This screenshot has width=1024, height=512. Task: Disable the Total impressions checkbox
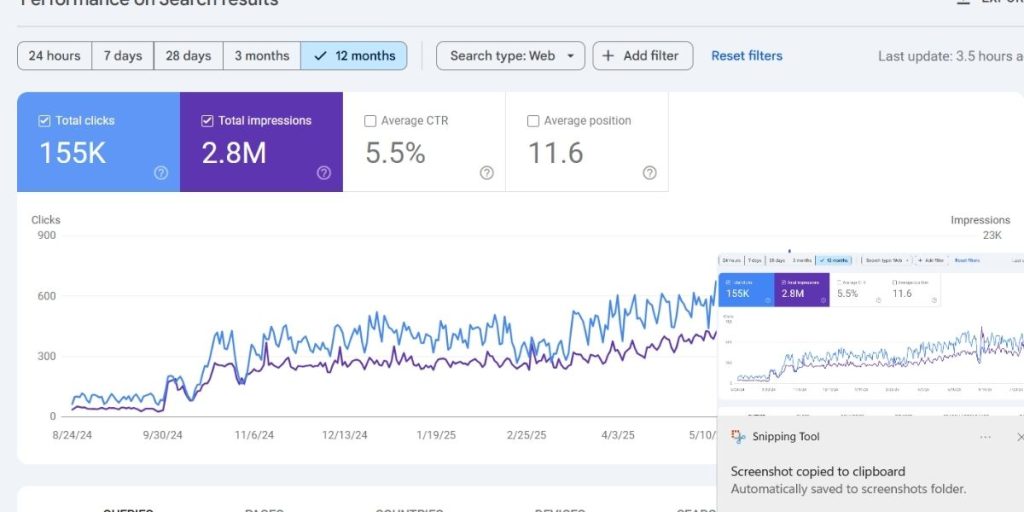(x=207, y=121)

...

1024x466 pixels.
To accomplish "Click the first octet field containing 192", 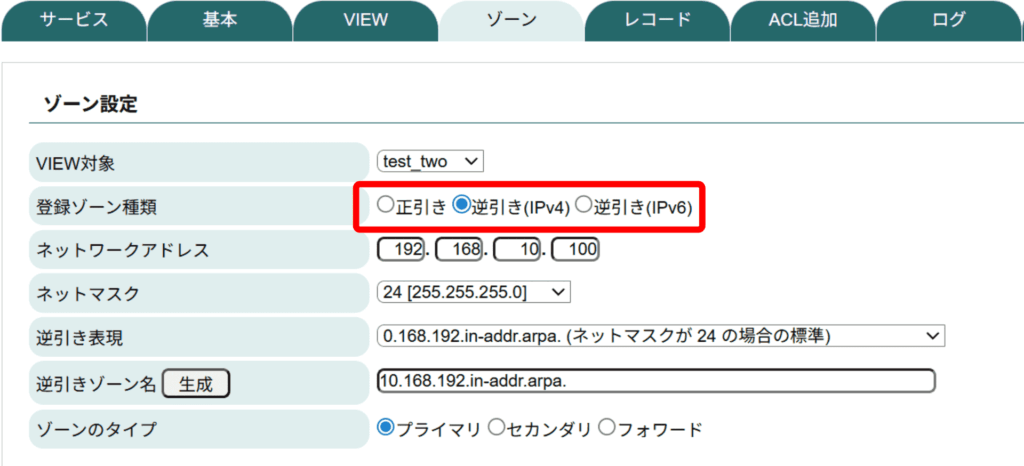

...

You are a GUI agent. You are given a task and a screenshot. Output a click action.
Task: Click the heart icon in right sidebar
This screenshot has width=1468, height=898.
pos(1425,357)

Objective: In the records, from the line with "You are a GUI" up to and including the line with "pos(1425,357)", change "sidebar" to "panel" and give back only those lines with everything else the same.

The completed task:
You are a GUI agent. You are given a task and a screenshot. Output a click action.
Task: Click the heart icon in right panel
This screenshot has width=1468, height=898.
pos(1425,357)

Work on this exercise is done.